Very little is known with reference either to the structure or development of excretory organs in the Echinodermata and the other Invertebrate types of which no mention has been so far made in this Chapter.
Excretory organs and generative ducts of the Craniata.
Although it would be convenient to separate, if possible, the history of the excretory organs from that of the generative ducts, yet these parts are so closely related in the Vertebrata, in some cases the same duct having at once a generative and a urinary function, that it is not possible to do so.
The excretory organs of the Vertebrata consist of three distinct glandular bodies and of their ducts. These are (1) a small glandular body, usually with one or more ciliated funnels opening into the body cavity, near the opening of which there projects into the body cavity a vascular glomerulus. It is situated very far forwards, and is usually known as the head-kidney, though it may perhaps be more suitably called, adopting Lankester’s nomenclature, the pronephros. Its duct, which forms the basis for the generative and urinary ducts, will be called the segmental duct.
(2) The Wolffian body, which may be also called the mesonephros. It consists of a series of, at first, segmentally (with a few exceptions) arranged glandular canals (segmental tubes) primitively opening at one extremity by funnel-shaped apertures into the body cavity, and at the other into the segmental duct. This duct becomes in many forms divided longitudinally into two parts, one of which then remains attached to the segmental tubes and forms the Wolffian or mesonephric duct, while the other is known as the Müllerian duct.
(3) The kidney proper or metanephros.

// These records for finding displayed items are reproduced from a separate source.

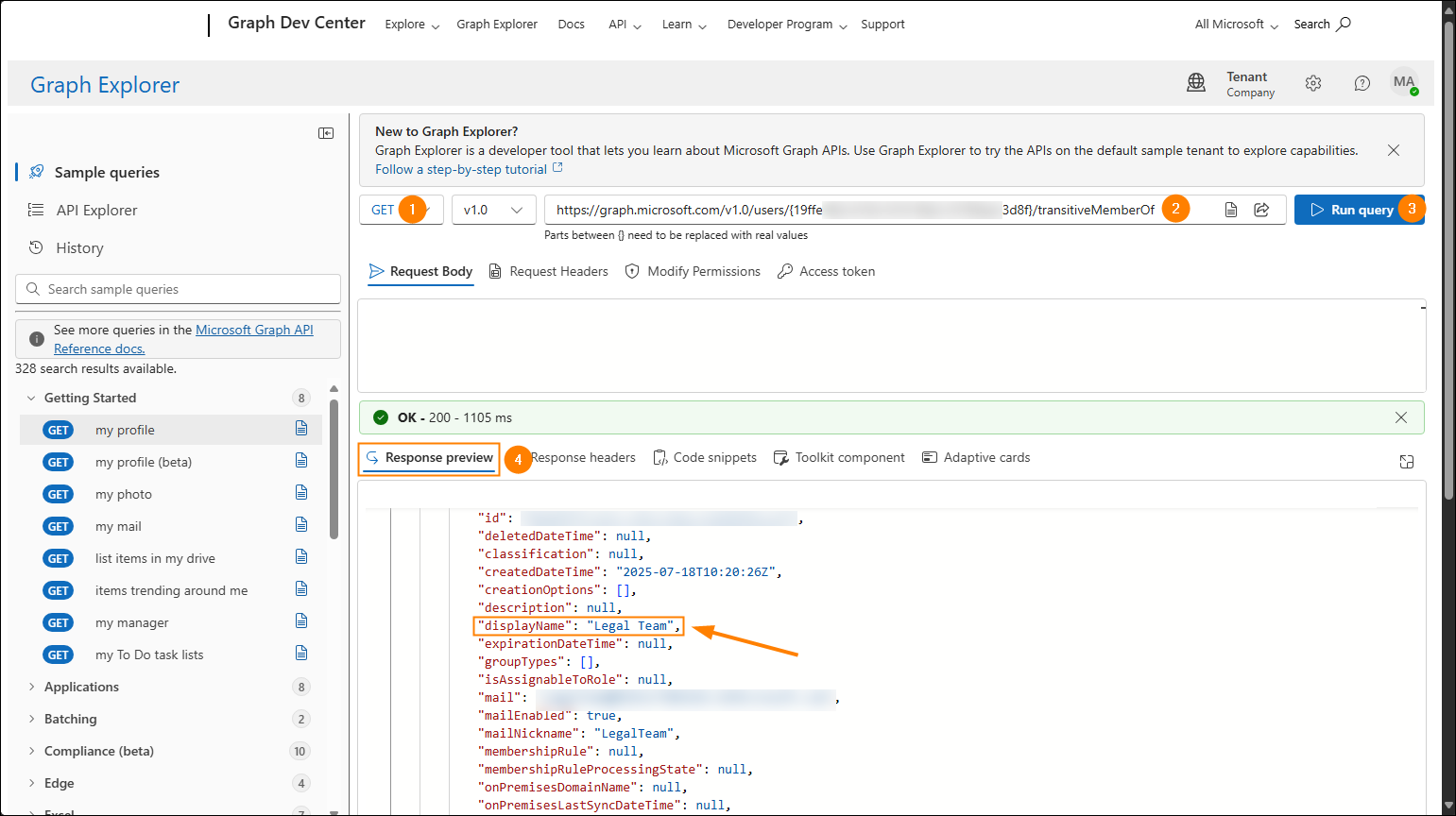Click inside the Search sample queries field
1456x816 pixels.
tap(178, 288)
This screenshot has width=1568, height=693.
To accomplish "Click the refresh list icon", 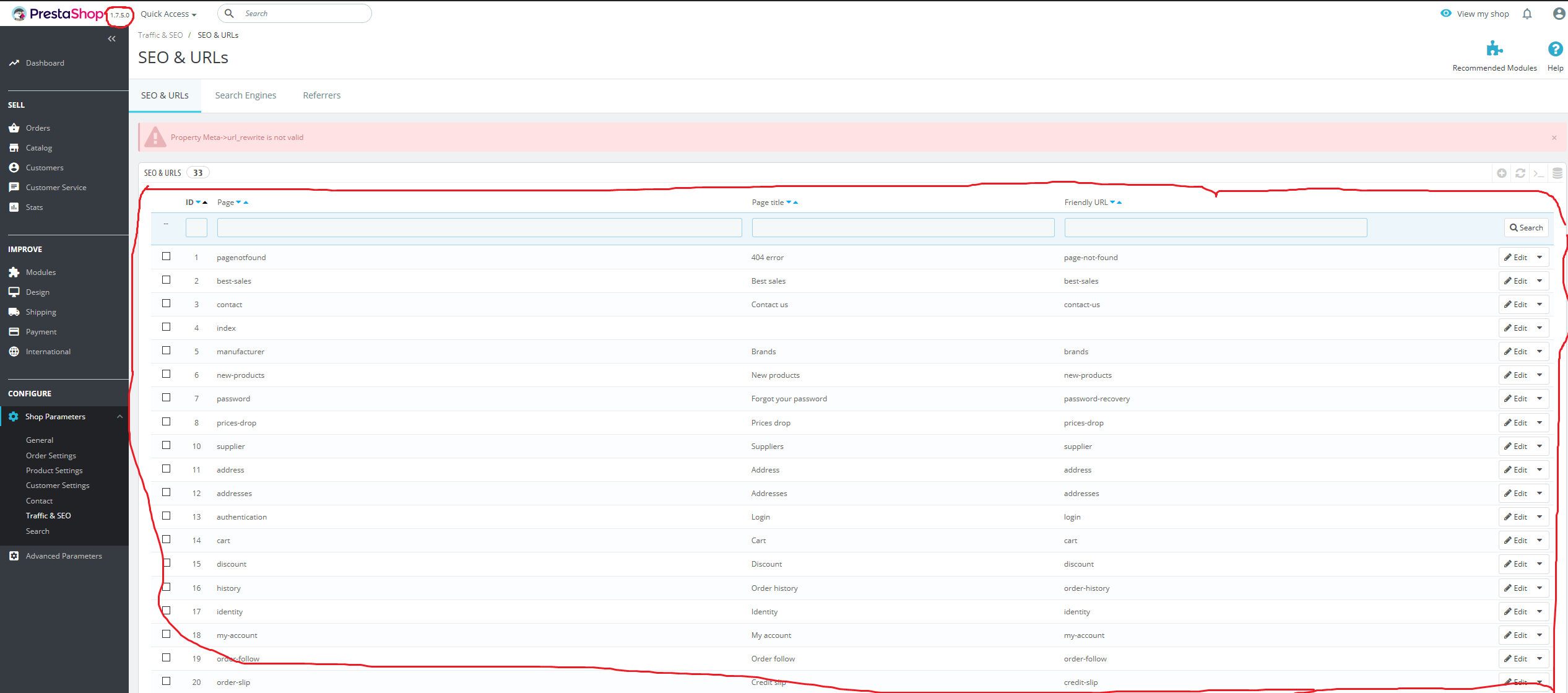I will [1520, 173].
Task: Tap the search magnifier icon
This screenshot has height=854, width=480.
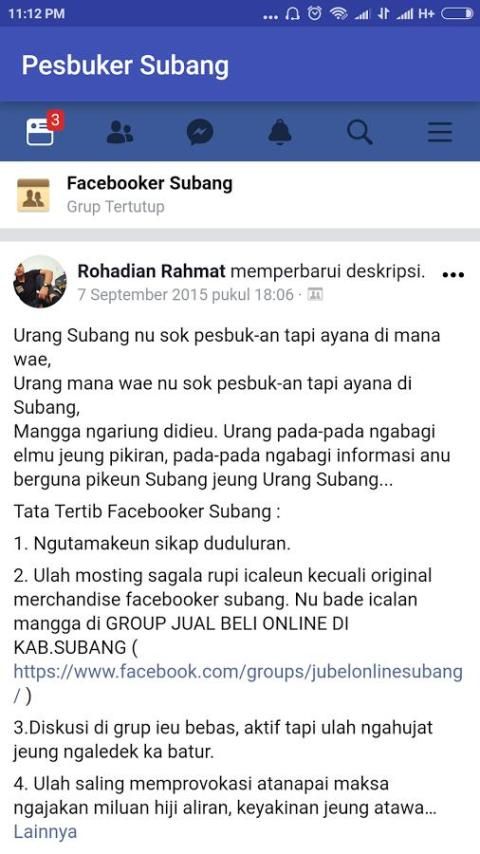Action: [x=360, y=132]
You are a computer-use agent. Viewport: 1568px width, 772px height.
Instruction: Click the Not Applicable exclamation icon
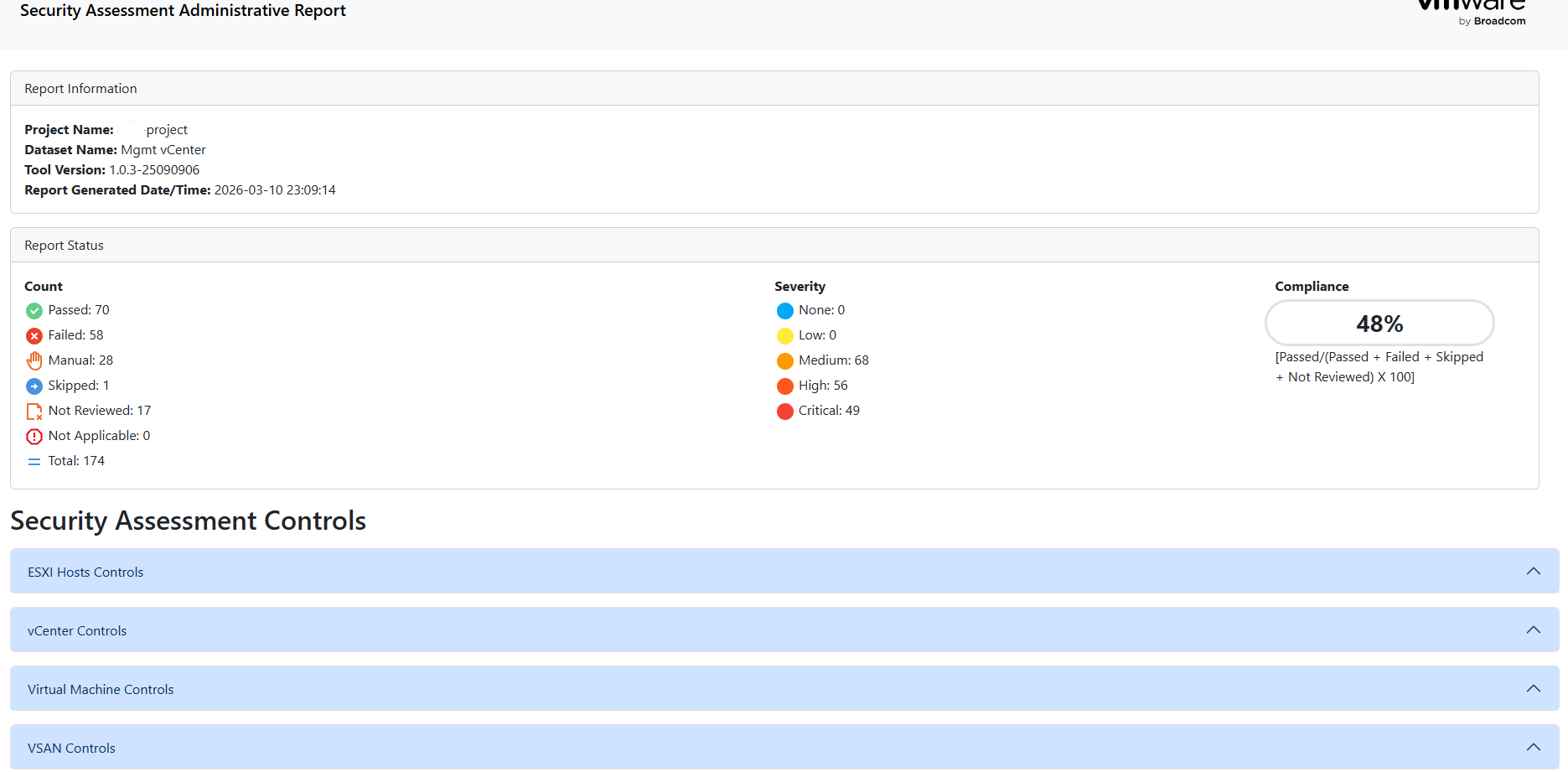point(34,437)
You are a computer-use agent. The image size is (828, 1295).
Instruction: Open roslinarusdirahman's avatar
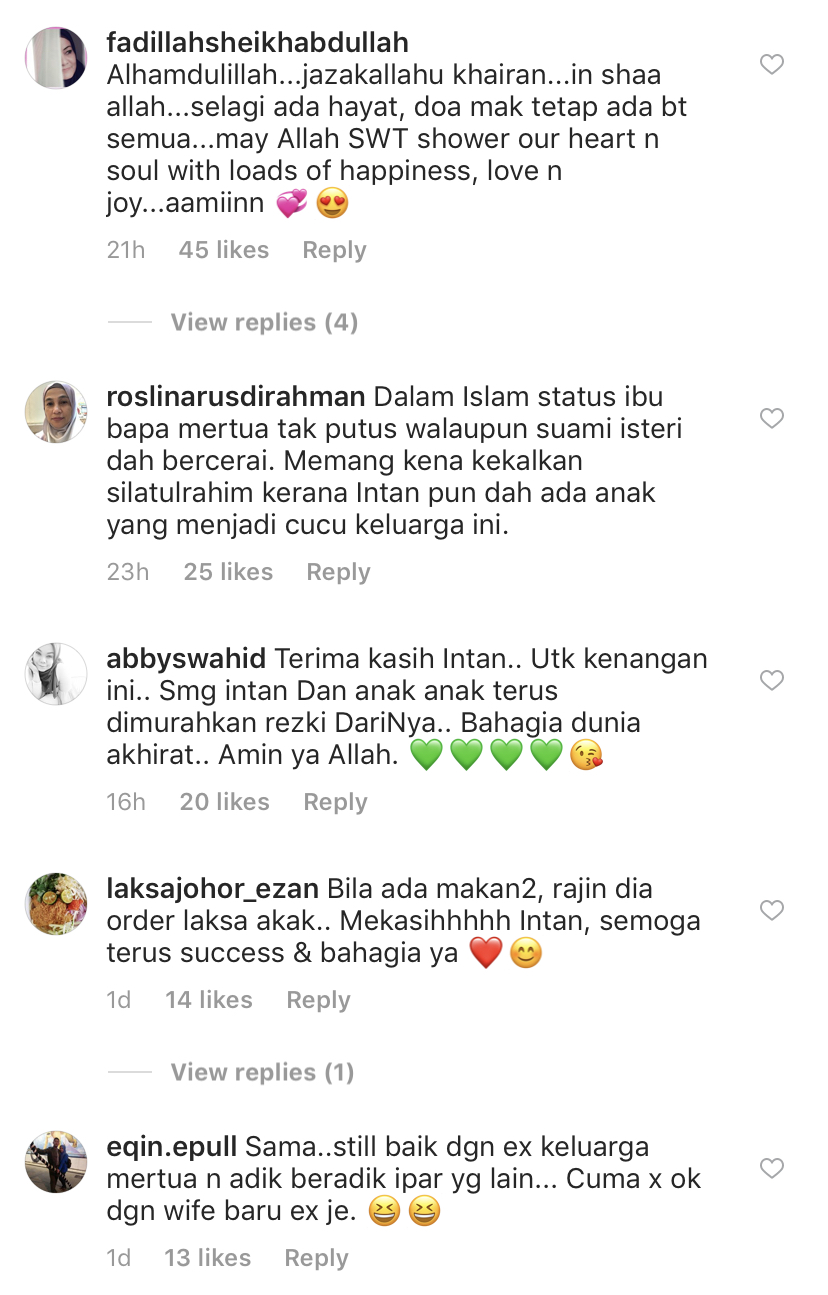point(56,411)
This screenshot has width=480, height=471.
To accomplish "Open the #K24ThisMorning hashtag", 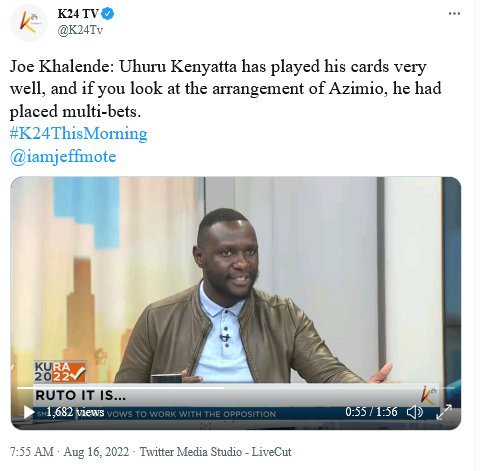I will 78,134.
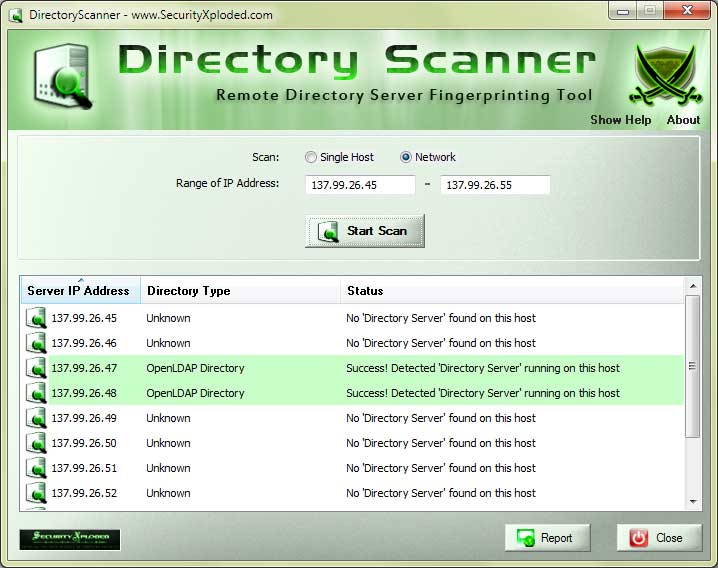The height and width of the screenshot is (568, 718).
Task: Click the server icon for 137.99.26.48
Action: 36,393

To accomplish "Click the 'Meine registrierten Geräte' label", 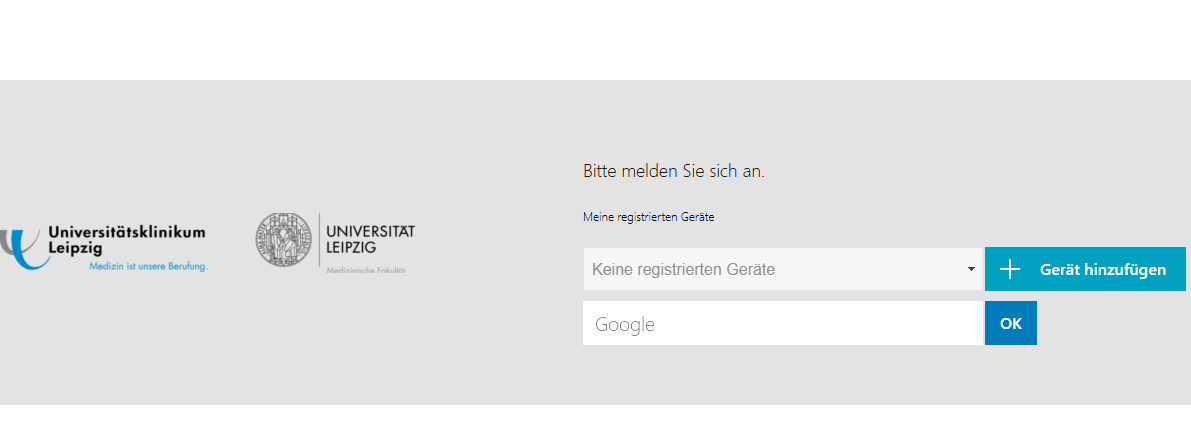I will pos(648,216).
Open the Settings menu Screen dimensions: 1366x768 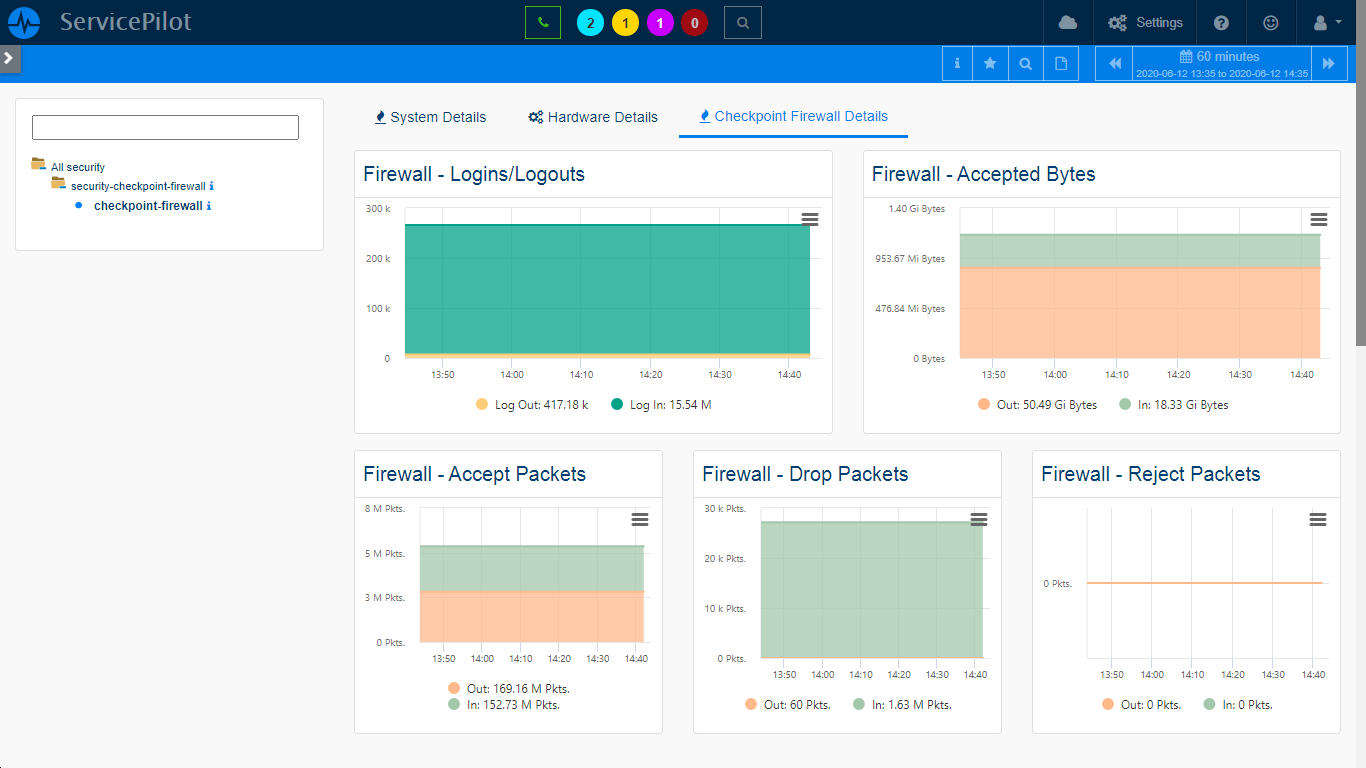pos(1145,22)
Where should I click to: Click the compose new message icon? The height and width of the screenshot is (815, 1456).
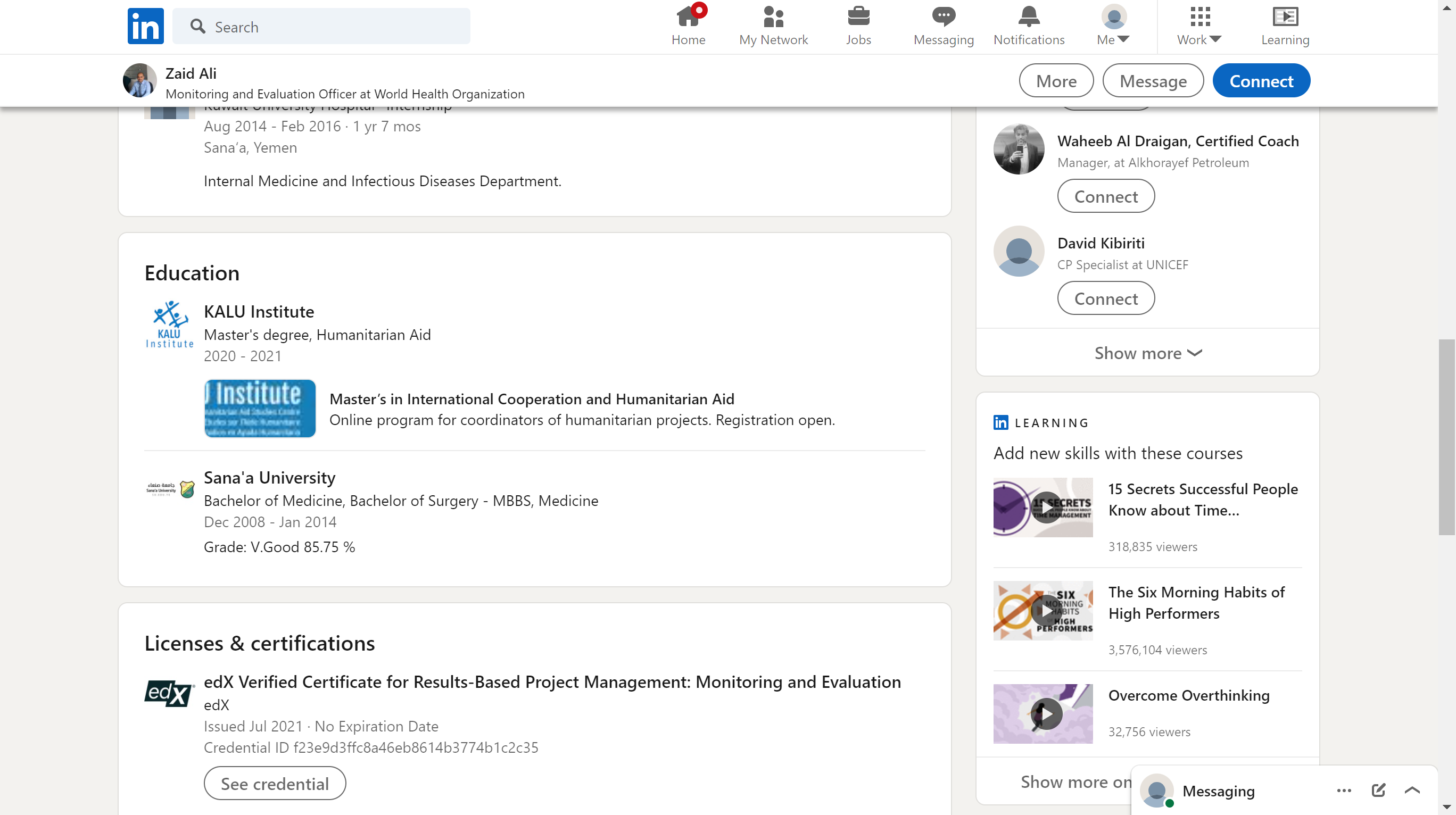1378,790
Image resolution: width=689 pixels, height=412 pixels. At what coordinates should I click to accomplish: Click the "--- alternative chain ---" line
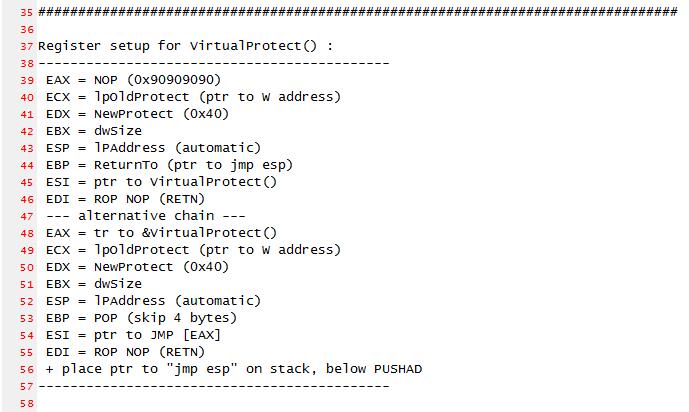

This organ is only found in a completely differentiated form in the amniotic Vertebrata. Its duct is an outgrowth from the Wolffian duct.
The above parts do not coexist in full activity in any living adult member of the Vertebrata, though all of them are found together in certain embryos. They are so intimately connected that they cannot be satisfactorily dealt with separately.
Elasmobranchii. The excretory system of the Elasmobranchii is by no means the most primitive known, but at the same time it forms a convenient starting point for studying the modifications of the system in other groups. The most remarkable peculiarity it presents is the absence of a pronephros. The development of the Elasmobranch excretory system has been mainly studied by Semper and myself.
The first trace of the system makes its appearance as a knob of mesoblast, springing from the intermediate cell-mass near the level of the hind end of the heart ([fig. 385] A, pd). This knob is the rudiment of the abdominal opening of the segmental duct, and from it there grows backwards to the level of the anus a solid column of cells, which constitutes the rudiment of the segmental duct itself ([fig. 385] B, pd). The knob projects towards the epiblast, and the column connected with it lies between the mesoblast and epiblast. The knob and column do not long remain solid, but the former acquires an opening into the body cavity ([fig. 421], sd) continuous with a lumen, which makes its appearance in the column ([fig. 386], sd). The knob forms the only structure which can be regarded as a rudiment of the pronephros.